Problem requirements. Extend the article on the Tate Lates evening inspired by Sophie Taeuber-Arp, picking up right after its final sentence.

Page.
------------------------------------

Make like a Dadaist at this month’s Tate Lates

Sophie Taeuber-Arp’s multifaceted practice is the focus of the evening event spanning poetry, music, collage and dance.

Date
8 September 2021

It’s Nice That is partnering with the Tate Modern for its Sophie Taeuber-Arp exhibition this summer (from 15 July – 17 October 2021), you can book tickets directly here.

A late night staple of the gallery scene, Tate Lates returns this September with its first exhibition-inspired event taking influence from the Tate Modern’s current retrospective on Swiss artist Sophie Taeuber-Arp. Opening at 6pm on 24 September, this edition of Tate Lates will feature an after-hours mix of art, music, film and food linking to both Taeuber-Arp’s boundary-pushing work and the playful, radical Dadaist practices that informed the artist’s career.

Tate Lates officially relaunched this past August, “and it was so good to reconnect with visitors, Tate staff and artists in person once again,” Liat Rosenthal, Tate Lates’ senior creative producer tells It’s Nice That. “I think we’ve all missed seeing people engaging with Tate Modern as a social space and to offer artists the opportunity to create in the gallery.” The first event directly highlighting an exhibition at Tate Modern, the team have invited artists to creatively respond, offering “an opportunity to see the work through new eyes, what resonates with them, what they draw inspiration from, and then how they develop these ideas in their own practice,” continues Liat.

------------------------------------

Raw records.

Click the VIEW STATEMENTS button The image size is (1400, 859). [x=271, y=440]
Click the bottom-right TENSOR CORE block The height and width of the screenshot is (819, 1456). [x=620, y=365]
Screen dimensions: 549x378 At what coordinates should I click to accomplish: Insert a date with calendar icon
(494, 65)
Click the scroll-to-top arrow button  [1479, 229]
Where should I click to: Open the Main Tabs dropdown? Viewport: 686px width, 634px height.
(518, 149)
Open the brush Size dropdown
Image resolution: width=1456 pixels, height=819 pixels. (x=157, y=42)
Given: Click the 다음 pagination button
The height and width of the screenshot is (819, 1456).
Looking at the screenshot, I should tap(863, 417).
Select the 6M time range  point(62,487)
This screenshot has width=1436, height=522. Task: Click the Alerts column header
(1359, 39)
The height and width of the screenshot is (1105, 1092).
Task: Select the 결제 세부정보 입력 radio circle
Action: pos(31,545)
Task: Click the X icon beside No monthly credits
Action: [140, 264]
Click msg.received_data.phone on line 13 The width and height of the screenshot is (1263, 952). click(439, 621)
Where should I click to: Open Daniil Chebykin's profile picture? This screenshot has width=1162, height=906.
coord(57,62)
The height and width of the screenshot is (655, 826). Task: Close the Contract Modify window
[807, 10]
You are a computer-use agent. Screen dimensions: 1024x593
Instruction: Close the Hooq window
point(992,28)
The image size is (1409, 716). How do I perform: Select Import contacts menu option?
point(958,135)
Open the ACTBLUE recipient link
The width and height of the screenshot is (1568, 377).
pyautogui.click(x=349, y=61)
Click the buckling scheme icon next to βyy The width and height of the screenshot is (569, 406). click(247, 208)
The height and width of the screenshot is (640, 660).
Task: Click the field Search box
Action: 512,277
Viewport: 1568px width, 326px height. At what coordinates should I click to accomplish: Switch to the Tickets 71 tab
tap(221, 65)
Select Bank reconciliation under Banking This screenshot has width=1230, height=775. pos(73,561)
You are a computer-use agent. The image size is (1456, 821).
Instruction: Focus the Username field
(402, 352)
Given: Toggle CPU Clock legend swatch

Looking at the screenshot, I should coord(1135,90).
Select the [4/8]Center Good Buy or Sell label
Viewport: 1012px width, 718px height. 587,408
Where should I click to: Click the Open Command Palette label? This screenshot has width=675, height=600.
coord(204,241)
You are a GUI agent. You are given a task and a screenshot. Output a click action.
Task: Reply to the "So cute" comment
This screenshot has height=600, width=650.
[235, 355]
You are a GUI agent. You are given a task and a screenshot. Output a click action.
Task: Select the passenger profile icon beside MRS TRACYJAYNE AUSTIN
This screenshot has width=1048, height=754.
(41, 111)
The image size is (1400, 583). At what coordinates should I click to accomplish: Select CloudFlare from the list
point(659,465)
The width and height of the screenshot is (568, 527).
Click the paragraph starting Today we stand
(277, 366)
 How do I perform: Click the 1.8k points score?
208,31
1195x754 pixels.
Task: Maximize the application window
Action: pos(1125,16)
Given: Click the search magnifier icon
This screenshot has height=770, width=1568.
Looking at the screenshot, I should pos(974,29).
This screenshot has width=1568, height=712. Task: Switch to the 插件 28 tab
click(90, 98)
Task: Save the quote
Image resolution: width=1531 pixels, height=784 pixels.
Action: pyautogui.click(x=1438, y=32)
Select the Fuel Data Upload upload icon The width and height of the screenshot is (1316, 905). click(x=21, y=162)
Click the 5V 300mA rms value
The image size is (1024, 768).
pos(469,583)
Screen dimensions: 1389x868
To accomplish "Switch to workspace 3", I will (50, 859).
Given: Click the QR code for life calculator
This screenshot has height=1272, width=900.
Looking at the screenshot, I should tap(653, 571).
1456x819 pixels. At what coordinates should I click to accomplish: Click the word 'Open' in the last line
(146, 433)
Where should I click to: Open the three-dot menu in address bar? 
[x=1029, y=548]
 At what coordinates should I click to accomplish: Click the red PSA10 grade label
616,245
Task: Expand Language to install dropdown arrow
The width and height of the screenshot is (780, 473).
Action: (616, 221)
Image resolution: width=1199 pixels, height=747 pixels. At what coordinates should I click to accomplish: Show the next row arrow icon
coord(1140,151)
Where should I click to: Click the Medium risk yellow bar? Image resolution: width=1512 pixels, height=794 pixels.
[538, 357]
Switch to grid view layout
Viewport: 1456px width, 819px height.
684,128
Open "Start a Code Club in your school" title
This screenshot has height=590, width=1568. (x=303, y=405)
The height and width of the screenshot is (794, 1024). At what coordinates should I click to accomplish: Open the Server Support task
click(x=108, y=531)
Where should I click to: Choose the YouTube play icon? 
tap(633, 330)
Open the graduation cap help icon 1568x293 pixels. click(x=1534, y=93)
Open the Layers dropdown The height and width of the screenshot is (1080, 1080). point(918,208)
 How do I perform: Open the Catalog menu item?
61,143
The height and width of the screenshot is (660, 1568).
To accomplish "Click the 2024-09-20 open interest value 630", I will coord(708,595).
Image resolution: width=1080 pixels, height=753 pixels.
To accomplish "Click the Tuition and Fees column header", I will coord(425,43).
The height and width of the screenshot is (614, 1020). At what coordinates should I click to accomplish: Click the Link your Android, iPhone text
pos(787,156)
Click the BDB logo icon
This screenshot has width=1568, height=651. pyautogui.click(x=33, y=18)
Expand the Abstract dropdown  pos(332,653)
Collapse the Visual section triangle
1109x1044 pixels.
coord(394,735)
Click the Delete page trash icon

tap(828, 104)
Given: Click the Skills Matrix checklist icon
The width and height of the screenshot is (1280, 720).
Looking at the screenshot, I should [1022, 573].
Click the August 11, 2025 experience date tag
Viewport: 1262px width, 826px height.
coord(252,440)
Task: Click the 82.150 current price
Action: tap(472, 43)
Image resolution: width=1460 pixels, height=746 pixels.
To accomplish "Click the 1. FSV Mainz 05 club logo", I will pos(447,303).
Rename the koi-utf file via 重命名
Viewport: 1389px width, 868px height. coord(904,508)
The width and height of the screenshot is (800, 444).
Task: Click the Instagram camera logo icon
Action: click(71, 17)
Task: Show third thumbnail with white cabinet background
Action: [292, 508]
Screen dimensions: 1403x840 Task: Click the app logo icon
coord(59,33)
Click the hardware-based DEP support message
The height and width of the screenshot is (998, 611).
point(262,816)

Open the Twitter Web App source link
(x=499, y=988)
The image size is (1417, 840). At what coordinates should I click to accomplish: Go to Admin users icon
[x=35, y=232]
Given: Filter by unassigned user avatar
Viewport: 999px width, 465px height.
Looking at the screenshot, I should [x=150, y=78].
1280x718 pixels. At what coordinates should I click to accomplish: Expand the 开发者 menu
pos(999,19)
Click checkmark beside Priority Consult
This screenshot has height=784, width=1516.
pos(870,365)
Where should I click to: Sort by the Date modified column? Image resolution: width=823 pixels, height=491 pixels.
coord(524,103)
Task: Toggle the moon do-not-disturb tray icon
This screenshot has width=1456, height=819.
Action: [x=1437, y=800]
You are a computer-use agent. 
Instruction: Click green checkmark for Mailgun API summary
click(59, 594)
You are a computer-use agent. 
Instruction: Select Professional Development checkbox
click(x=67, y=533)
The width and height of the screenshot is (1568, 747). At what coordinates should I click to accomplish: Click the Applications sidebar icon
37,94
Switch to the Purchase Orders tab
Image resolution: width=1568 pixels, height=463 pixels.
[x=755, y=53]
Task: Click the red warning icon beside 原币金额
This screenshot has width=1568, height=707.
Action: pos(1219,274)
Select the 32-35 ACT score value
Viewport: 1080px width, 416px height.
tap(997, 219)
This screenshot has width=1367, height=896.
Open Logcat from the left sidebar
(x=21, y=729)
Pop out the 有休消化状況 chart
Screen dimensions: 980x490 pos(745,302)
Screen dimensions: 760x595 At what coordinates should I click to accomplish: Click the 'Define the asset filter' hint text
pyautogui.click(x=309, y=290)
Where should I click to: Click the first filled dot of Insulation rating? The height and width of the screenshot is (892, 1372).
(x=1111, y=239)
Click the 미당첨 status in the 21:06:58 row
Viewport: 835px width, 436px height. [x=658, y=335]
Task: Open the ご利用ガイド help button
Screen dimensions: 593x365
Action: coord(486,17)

------------------------------------

Reply.
Visitors to the Taueber-Arp-inspired Tate Lates can expect a cross-arts programme including DJ sets from Mira Calix, Elsa Hewitt and Cosmo Sofi, a dance-led performance by Gerrard Martin – inspired by the artist’s visual abstraction and avant-garde representations of dance – a screening of Hans Op De Beeck’s Staging Silence (3), as well as a series of ten-minute talks where staff and volunteers will share their personal insights into works from the Tate’s collection. For Liat, Gerrard Martin’s performance is an exciting example of how Tate Lates casts a new lens on the featured artist’s practice. Visitors can expect the choreographer to demonstrate “Sophie Taeuber-Arp’s experience as a dancer, her training with Laban and her performances, but also how the language of geometry can be translated into a physical movement score, or explore the somatic response to the various textures or colour palettes,” the senior creative producer explains.

There will additionally be a series of workshops informed by the varying disciplines Taeuber-Arp dipped into across her career. For example, taking influence from her geometric style of work, featured in everything from paintings to puppets, there will be an area to experiment with colourful props and have a portrait taken in Tate’s DIY studio. Elsewhere there will be a Dada-focussed workshop offering visitors the opportunity to create and adorn their own paper puppets, inspired by Taeuber-Arp’s King Stag marionette characters and Dadaists designs. Finally, there will also be a Dada poetry workshop built around the movement’s rejection of “reason in favour of spontaneity” inviting visitors to assemble their own Dada-inspired poem by choosing words at random and contributing to a collaborative giant poem.

A multifaceted event to welcome visitors back to Tate Lates, whether you’re a writer, dancer, graphic designer or illustrator, it will take over Tate Modern’s space with activities for any creative. Most of all the event portrays Taeuber-Arp’s “playful spirit and sense of adventure,” adds Liat. “I think this really comes across in the exhibition and is something both relatable and uplifting. During her lifetime, Europe was in crisis, and there was so much uncertainty, but her collaborative and creative output were both prolific and sustaining. There’s much we can draw from the life of artists.”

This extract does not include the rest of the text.